ABOUT THIS TASK: Copy out all of the records. Keep every word exact.

--------------------------------

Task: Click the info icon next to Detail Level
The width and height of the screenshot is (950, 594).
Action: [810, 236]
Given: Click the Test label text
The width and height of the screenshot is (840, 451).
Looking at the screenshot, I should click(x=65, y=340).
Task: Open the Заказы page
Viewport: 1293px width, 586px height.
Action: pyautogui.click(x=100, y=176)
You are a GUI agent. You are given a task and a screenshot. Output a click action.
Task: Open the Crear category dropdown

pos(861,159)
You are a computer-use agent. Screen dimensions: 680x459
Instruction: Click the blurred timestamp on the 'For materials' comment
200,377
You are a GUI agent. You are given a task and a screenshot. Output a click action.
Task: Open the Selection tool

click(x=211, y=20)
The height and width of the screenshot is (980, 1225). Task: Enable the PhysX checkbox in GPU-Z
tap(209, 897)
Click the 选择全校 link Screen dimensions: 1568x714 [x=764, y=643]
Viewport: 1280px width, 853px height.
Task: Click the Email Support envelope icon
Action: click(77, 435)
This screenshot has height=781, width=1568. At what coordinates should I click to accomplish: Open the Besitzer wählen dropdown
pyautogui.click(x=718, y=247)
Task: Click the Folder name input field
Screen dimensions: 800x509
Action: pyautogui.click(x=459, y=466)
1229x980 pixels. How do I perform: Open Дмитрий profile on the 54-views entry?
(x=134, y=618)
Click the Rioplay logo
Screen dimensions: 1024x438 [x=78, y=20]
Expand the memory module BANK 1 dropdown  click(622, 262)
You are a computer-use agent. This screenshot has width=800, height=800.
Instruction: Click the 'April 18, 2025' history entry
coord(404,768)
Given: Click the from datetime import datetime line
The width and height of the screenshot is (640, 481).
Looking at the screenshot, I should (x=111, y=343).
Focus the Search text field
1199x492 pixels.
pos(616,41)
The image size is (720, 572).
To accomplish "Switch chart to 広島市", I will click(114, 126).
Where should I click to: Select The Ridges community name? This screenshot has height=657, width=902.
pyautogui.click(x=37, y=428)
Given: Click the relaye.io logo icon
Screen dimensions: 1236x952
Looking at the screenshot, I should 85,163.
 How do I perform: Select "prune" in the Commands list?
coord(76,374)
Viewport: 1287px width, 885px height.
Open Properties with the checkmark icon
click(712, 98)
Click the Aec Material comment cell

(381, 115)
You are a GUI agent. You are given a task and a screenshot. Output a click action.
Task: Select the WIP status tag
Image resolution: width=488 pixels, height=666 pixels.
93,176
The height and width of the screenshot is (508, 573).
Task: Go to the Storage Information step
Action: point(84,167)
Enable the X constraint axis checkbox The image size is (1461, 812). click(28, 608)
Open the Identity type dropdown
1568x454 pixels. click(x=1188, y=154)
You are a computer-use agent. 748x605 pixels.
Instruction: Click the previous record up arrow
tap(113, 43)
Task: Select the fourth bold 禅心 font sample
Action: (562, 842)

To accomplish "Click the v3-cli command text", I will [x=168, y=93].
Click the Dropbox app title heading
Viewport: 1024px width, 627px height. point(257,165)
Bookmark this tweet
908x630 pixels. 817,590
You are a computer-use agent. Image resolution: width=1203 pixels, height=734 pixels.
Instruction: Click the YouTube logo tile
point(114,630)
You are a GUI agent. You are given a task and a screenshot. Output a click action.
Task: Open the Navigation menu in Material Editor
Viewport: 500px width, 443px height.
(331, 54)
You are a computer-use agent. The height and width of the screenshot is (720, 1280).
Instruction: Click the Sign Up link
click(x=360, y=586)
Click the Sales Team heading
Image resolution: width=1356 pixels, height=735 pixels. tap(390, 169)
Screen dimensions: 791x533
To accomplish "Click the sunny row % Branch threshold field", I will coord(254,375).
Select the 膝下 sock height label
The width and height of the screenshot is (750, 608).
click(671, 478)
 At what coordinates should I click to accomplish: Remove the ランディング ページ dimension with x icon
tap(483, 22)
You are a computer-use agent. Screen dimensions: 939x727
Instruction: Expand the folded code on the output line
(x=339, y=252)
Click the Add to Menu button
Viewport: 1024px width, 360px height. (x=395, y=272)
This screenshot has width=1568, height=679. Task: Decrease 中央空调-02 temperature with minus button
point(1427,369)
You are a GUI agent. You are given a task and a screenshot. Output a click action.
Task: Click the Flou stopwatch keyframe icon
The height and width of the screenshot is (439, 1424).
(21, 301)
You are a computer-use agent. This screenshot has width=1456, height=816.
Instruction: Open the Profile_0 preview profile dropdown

--------------------------------

SOLUTION TO THE PROBLEM:
Task: Click the info icon next to Detail Level
The width and height of the screenshot is (950, 594).
Action: [810, 236]
Given: Click the Test label text
The width and height of the screenshot is (840, 451).
Looking at the screenshot, I should click(x=65, y=340).
Task: Open the Заказы page
Viewport: 1293px width, 586px height.
Action: pyautogui.click(x=100, y=176)
You are a GUI agent. You are given a task and a screenshot. Output a click action.
Task: Open the Crear category dropdown

pos(861,159)
You are a computer-use agent. Screen dimensions: 680x459
Instruction: Click the blurred timestamp on the 'For materials' comment
200,377
You are a GUI agent. You are given a task and a screenshot. Output a click action.
Task: Open the Selection tool

click(x=211, y=20)
The height and width of the screenshot is (980, 1225). Task: Enable the PhysX checkbox in GPU-Z
tap(209, 897)
Click the 选择全校 link Screen dimensions: 1568x714 [x=764, y=643]
Viewport: 1280px width, 853px height.
Task: Click the Email Support envelope icon
Action: click(77, 435)
This screenshot has height=781, width=1568. At what coordinates should I click to accomplish: Open the Besitzer wählen dropdown
pyautogui.click(x=718, y=247)
Task: Click the Folder name input field
Screen dimensions: 800x509
Action: pyautogui.click(x=459, y=466)
1229x980 pixels. How do I perform: Open Дмитрий profile on the 54-views entry?
(x=134, y=618)
Click the Rioplay logo
Screen dimensions: 1024x438 [x=78, y=20]
Expand the memory module BANK 1 dropdown  click(622, 262)
You are a computer-use agent. This screenshot has width=800, height=800.
Instruction: Click the 'April 18, 2025' history entry
coord(404,768)
Given: Click the from datetime import datetime line
The width and height of the screenshot is (640, 481).
Looking at the screenshot, I should (x=111, y=343).
Focus the Search text field
1199x492 pixels.
pos(616,41)
The image size is (720, 572).
To accomplish "Switch chart to 広島市", I will click(114, 126).
Where should I click to: Select The Ridges community name? This screenshot has height=657, width=902.
pyautogui.click(x=37, y=428)
Given: Click the relaye.io logo icon
Screen dimensions: 1236x952
Looking at the screenshot, I should 85,163.
 How do I perform: Select "prune" in the Commands list?
coord(76,374)
Viewport: 1287px width, 885px height.
Open Properties with the checkmark icon
click(712, 98)
Click the Aec Material comment cell

(381, 115)
You are a GUI agent. You are given a task and a screenshot. Output a click action.
Task: Select the WIP status tag
Image resolution: width=488 pixels, height=666 pixels.
93,176
The height and width of the screenshot is (508, 573).
Task: Go to the Storage Information step
Action: point(84,167)
Enable the X constraint axis checkbox The image size is (1461, 812). click(28, 608)
Open the Identity type dropdown
1568x454 pixels. click(x=1188, y=154)
You are a computer-use agent. 748x605 pixels.
Instruction: Click the previous record up arrow
tap(113, 43)
Task: Select the fourth bold 禅心 font sample
Action: (562, 842)

To accomplish "Click the v3-cli command text", I will [x=168, y=93].
Click the Dropbox app title heading
Viewport: 1024px width, 627px height. point(257,165)
Bookmark this tweet
908x630 pixels. 817,590
You are a computer-use agent. Image resolution: width=1203 pixels, height=734 pixels.
Instruction: Click the YouTube logo tile
point(114,630)
You are a GUI agent. You are given a task and a screenshot. Output a click action.
Task: Open the Navigation menu in Material Editor
Viewport: 500px width, 443px height.
(331, 54)
You are a computer-use agent. The height and width of the screenshot is (720, 1280).
Instruction: Click the Sign Up link
click(x=360, y=586)
Click the Sales Team heading
Image resolution: width=1356 pixels, height=735 pixels. tap(390, 169)
Screen dimensions: 791x533
To accomplish "Click the sunny row % Branch threshold field", I will coord(254,375).
Select the 膝下 sock height label
The width and height of the screenshot is (750, 608).
click(671, 478)
 At what coordinates should I click to accomplish: Remove the ランディング ページ dimension with x icon
tap(483, 22)
You are a computer-use agent. Screen dimensions: 939x727
Instruction: Expand the folded code on the output line
(x=339, y=252)
Click the Add to Menu button
Viewport: 1024px width, 360px height. (x=395, y=272)
This screenshot has width=1568, height=679. Task: Decrease 中央空调-02 temperature with minus button
point(1427,369)
You are a GUI agent. You are given a task and a screenshot. Output a click action.
Task: Click the Flou stopwatch keyframe icon
The height and width of the screenshot is (439, 1424).
(21, 301)
You are a computer-use agent. This screenshot has width=1456, height=816.
Instruction: Open the Profile_0 preview profile dropdown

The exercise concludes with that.